La clarification première est celle de la définition de notre cadre de travail commun. En tant que médecins l'acupuncture ne peut s'inscrire que dans un cadre rationnel, médical, professionnel, et savant [figure 5]. C’est en effet la condition essentielle afin que nous puissions nous comprendre, d’une part entre nous médecins acupuncteurs, et d’autre part avec nos pairs et les autres professionnels de santé. Se placer dans ce cadre médical a deux implications :
1) La mise à distance de tous les présupposés attribués à la médecine chinoise pour la caractériser. Par présupposés, nous entendons toutes les représentations idéologiques, donc hors champ.
2) L' analyse critique collective de toutes les théories et pratiques. Il s'agit d'une double confrontation aux sources classiques d’un côté, et aux données factuelles de l’autre, faisant référence à deux champs de travail distincts.
Renversement épistémologique
Placer l'acupuncture dans un strict cadre médical ne va pas de soi car cela impose ce qu'on peut appeler un renversement épistémologique par rapport au modèle d’une altermédecine pensée et enseignée couramment [figure 6].
Cette altermédecine énoncée comme étant "autre" est définie par nature extérieure à la "médecine conventionnelle". Elle n'a plus dès lors à répondre aux normes communes scientifiques et éthiques, suscitant un inévitable conflit. L'altermédecine est conçue comme un système complet et fermé où tous les énoncés sont des postulats solidaires et invérifiables, et où les théories surplombent et commandent les pratiques.

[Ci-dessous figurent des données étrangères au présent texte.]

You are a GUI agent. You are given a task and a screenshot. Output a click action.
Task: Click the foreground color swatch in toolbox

Il convient de déconstruire ces représentations, d’affirmer le primat et l'autonomie des pratiques et du factuel ; de désolidariser pratiques et théories, théories et idéologies ; de distinguer les théories réellement mobilisées dans les pratiques des théories vides ; d’affirmer les énoncés comme hypothèses et non comme postulats. Beaucoup de théories de la médecine chinoise considérées comme centrales et définitoires ne sont en fait mobilisées que dans un petit nombre de pratiques marginales, montrant bien leur caractère relatif et second.

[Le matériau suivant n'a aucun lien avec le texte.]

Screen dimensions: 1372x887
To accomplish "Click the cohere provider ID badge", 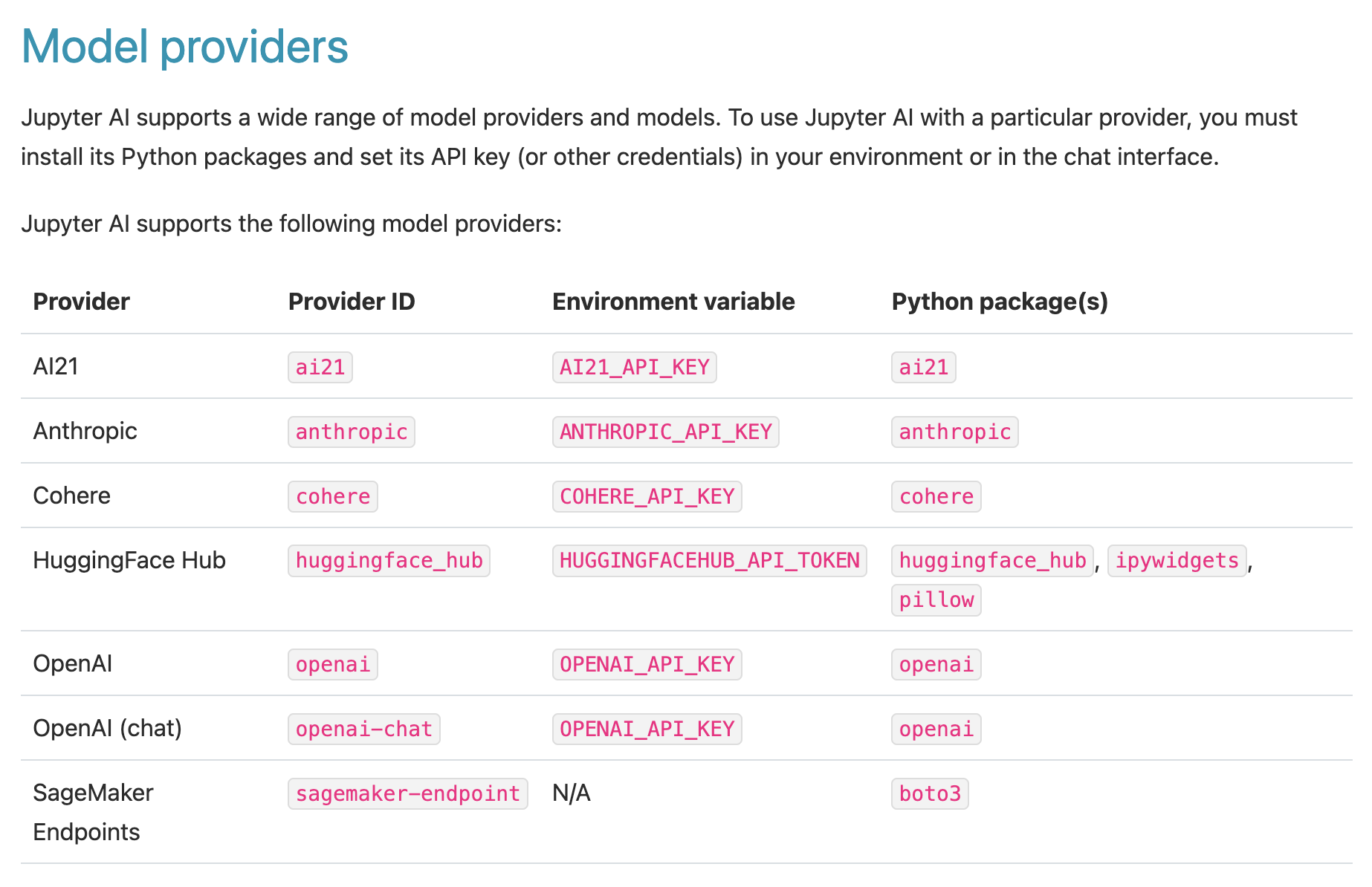I will point(332,496).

Ce renversement conduit à penser l’acupuncture non comme une médecine en soi mais comme une discipline thérapeutique dans le champ médical. Comme toutes disciplines elle comporte des pratiques et des savoirs opératoires à mettre nécessairement en relation avec les savoirs et les pratiques de l’ensemble de la médecine. Ce renversement met en opposition l'immuabilité, l'isolement et la stérilité d'une altermédecine à l'évolutivité, la fécondité et l'efficacité d'une discipline médicale.
Il faut ainsi prendre les choses à l'envers ou plutôt les remettre à l'endroit. Notre objet d'étude est l'acupuncture réelle et concrète, telle qu'elle est effectivement pratiquée et non pas telle qu'elle est fantasmée.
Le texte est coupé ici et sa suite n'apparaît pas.